Podemos caer en el otro extremo (es bien sabido que todos los extremos son riesgosos) y pensar que lo único que necesitan los niños es amor; que debe permitírseles expresar sus

sentimientos de agresión contra sus padres y quién se oponga en su camino; que siempre que algo anda mal, es culpa de los padres; que cuando los niños se comportan mal, los padres no deben enojarse ni castigarlos, sino tratar de mostrar más amor.

Pero, ¿qué ocurre si sostenemos y practicamos estas concepciones hasta las últimas consecuencias?

Alentará a los niños a volverse pedigüeños y desagradables; hará que los padres realicen esfuerzos sobrehumanos tratando, infructuosamente, de convertirse en Superman y la Mujer Maravilla; cuando aparezca la inconducta los padres tratarán de ocultar su ira durante cierto tiempo; más allá explotarán y, cuando lo hagan, lo harán mal.

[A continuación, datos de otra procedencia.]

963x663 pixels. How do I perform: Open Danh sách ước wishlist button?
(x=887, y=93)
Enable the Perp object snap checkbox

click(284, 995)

Esto los lleva a sentirse culpables; querrán remediarlo a toda costa y cualquier vía será válida: permitir, consentir, compensar…y otra vez, como la historia del huevo o la gallina,

esta “falta de disciplina de los padres” provoca una conducta peor por parte de los hijos.

¿Qué quiero decir con todo esto? Nada más y nada menos que el problema de disciplina de los hijos, es también un problema de los padres.

Que debemos someter a examen nuestras actitudes para con nuestros hijos, tratando de comprender y separar, en la teoría y en la práctica, el concepto de obediencia y el de tolerancia.